# Vintage Fly Rods>>>>>



## Rubberback (Sep 9, 2008)

I have two old fly rods.
One is an Orvis Impregnated Serial # 5262, 8 3/4 ', 3 piece w- extra tip, weight 4-5/8.
The other is a vernnley impregnated, 9', weight 5 3/4, three piece.
They were my grandparents. There in the metal tubes & in good shape. 
Just wondering what there worth & where I might sell them?


----------



## Meadowlark (Jul 19, 2008)

Rubberback said:


> I have two old fly rods.
> One is an Orvis Impregnated Serial # 5262, 8 3/4 ', 3 piece w- extra tip, weight 4-5/8.
> The other is a vernnley impregnated, 9', weight 5 3/4, three piece.
> They were my grandparents. There in the metal tubes & in good shape.
> Just wondering what there worth & where I might sell them?


 I'm not sure what they are worth. You might try posting them in the classifieds. I'd like to look at them when come for the pick up...might be interested myself, but no idea on what they might be worth.


----------



## Finn Maccumhail (Feb 16, 2009)

Bamboo? Or glass? Post pics and I'll see what I can tell you. 

I fish a bit of vintage glass at times.


----------



## MikeF (Jul 28, 2010)

Search EBay for similar items. Also ck out " the classic fly rod forum" classifieds


----------



## Rubberback (Sep 9, 2008)

Finn Maccumhail said:


> Bamboo? Or glass?
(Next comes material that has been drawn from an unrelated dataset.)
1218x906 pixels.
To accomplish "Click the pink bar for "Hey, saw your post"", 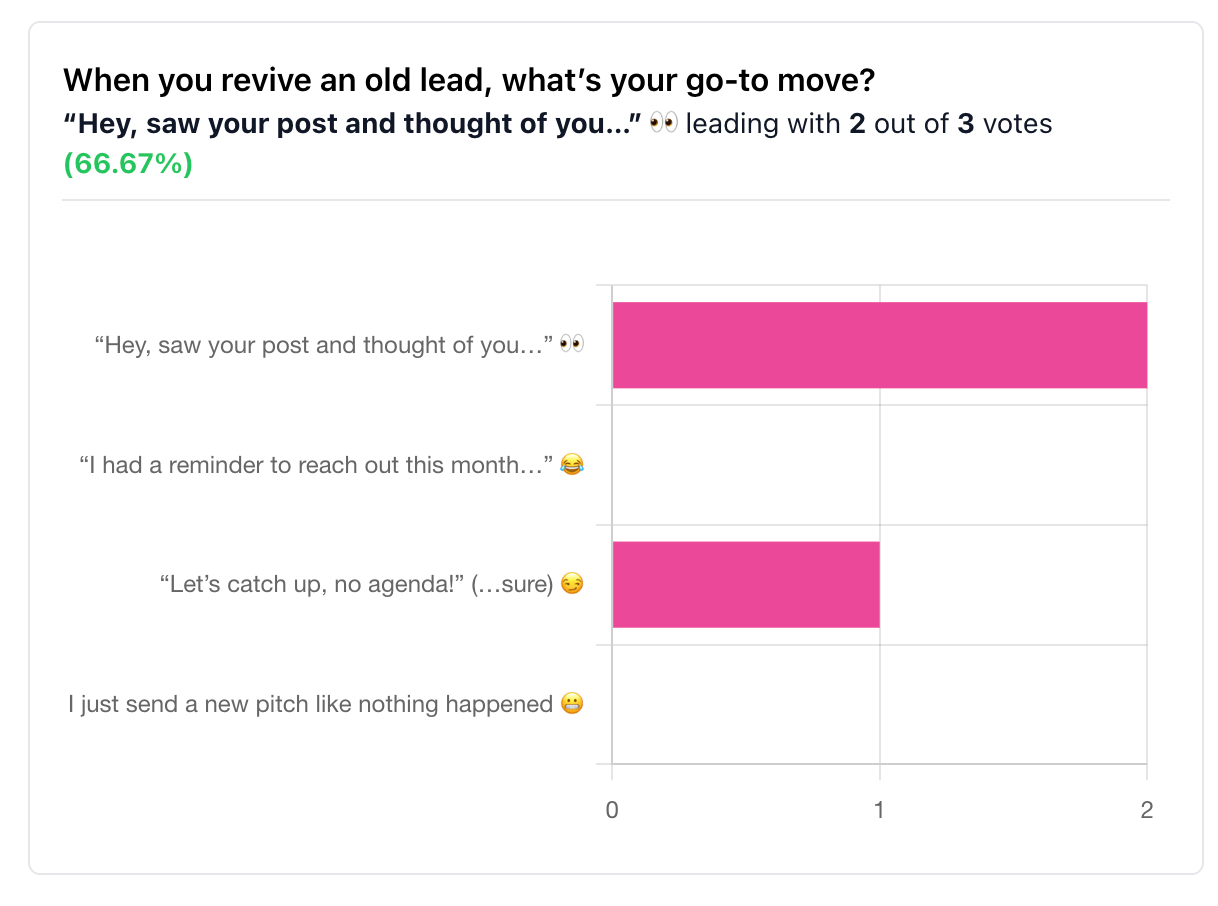I will coord(879,345).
Post pics and I'll see what I can tell you.
> 
> I fish a bit of vintage glass at times.


Bamboo!


----------



## Meadowlark (Jul 19, 2008)

Rubberback said:


> Bamboo!


 They could be very valuable....I'm definitely interested but probably out of my price range.


----------



## Rubberback (Sep 9, 2008)

Here is the orvis


----------



## Backcast (Jul 22, 2005)

Might get some info from Joel Hubscher at http://www.redstriperod.com/

He builds bamboo rods and may be able to help with pricing.

Joe


----------



## seadave (Feb 7, 2005)

Let me know if you decide to sell I'd be interested.

Dave


----------